With the United Malays National Organization’s annual general meeting safely out of the way last week and with Malaysian Prime Minister Najib Razak in the saddle as expected, the opposition led by dumped Deputy Prime Minister Muhyiddin Yassin and former Premier Mahathir Mohamad is expected to set off on a new course. Some are calling it guerrilla war.
The four-day conclave was programmed down to the last speaker and lunch menu to make sure that Muhyiddin, Mahathir and other dissidents didn’t have a chance to upset anything despite huge controversies over dual scandals involving Najib’s personal finances and massive debt owed by the state backed 1Malaysia Development Bhd. investment fund.
A political insider said the opposition is planning a two-pronged strategy, working on the grassroots to persuade the 30,000 branch chiefs to abandon the prime minister. That is said to include printing books detailing corruption, pamphlets, accounts of swindles and holding ceramahs —“lectures,” as political rallies are technically outlawed.
The second prong – a longer shot – is to prepare the ground for eventual party elections, which were delayed earlier this year by Najib to avoid a challenge. A pro-Najib blog identified a so-called “5M” slate headed by Muhyiddin to take on Najib in 2018 when party elections are scheduled, although that seems unlikely. At 67, Muhyiddin would be almost 70 and he expressed a desire to retire before the current controversy made him a lightning rod.

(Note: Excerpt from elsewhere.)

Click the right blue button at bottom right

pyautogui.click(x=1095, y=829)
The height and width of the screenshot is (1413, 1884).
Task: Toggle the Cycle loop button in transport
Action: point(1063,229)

Nonetheless, the attrition campaign, as some political observers call it, risks the most dangerous splits in UMNO since the 1980s when Mahathir and onetime Finance Minister Tengku Razaleigh Hamzah succeeded in splitting the party in two in a power struggle that was subsequently healed. This could be worse, a scorched-earth drive aimed at the 3 million UMNO members across the country. Muhyiddin’s forces are said to be planning across the country to try to persuade the members to abandon Najib and the leadership of the party.
“I think UMNO is finished,” said a Malay source. “The party is wrecked.”
There is already spreading disillusion in urban ranks over corruption and the antics of Najib’s wife Rosmah Mansor, who has openly flaunted vast wealth. Malay support – the backbone of the party – has fallen to 31 percent, according to the most recent Merdeka Centre poll, driving UMNO to make common cause with Parti Islam se-Malaysia, the rural-based Islamic fundamentalist party. Chinese support has fallen to less than 5 percent.
Nonetheless, none of the 192 cadres who vote Najib’s fate at the top of UMNO have budged despite the multiple scandals. So Mahathir, Muhyiddin, cashiered Rural and Regional Development Minister Shafie Apdal and others have begun a war of attrition, going to grassroots members throughout the country in an attempt to persuade them that Najib and his associates have to go or the Barisan Nasional, the national ruling coalition led by UMNO, will lose the next general election.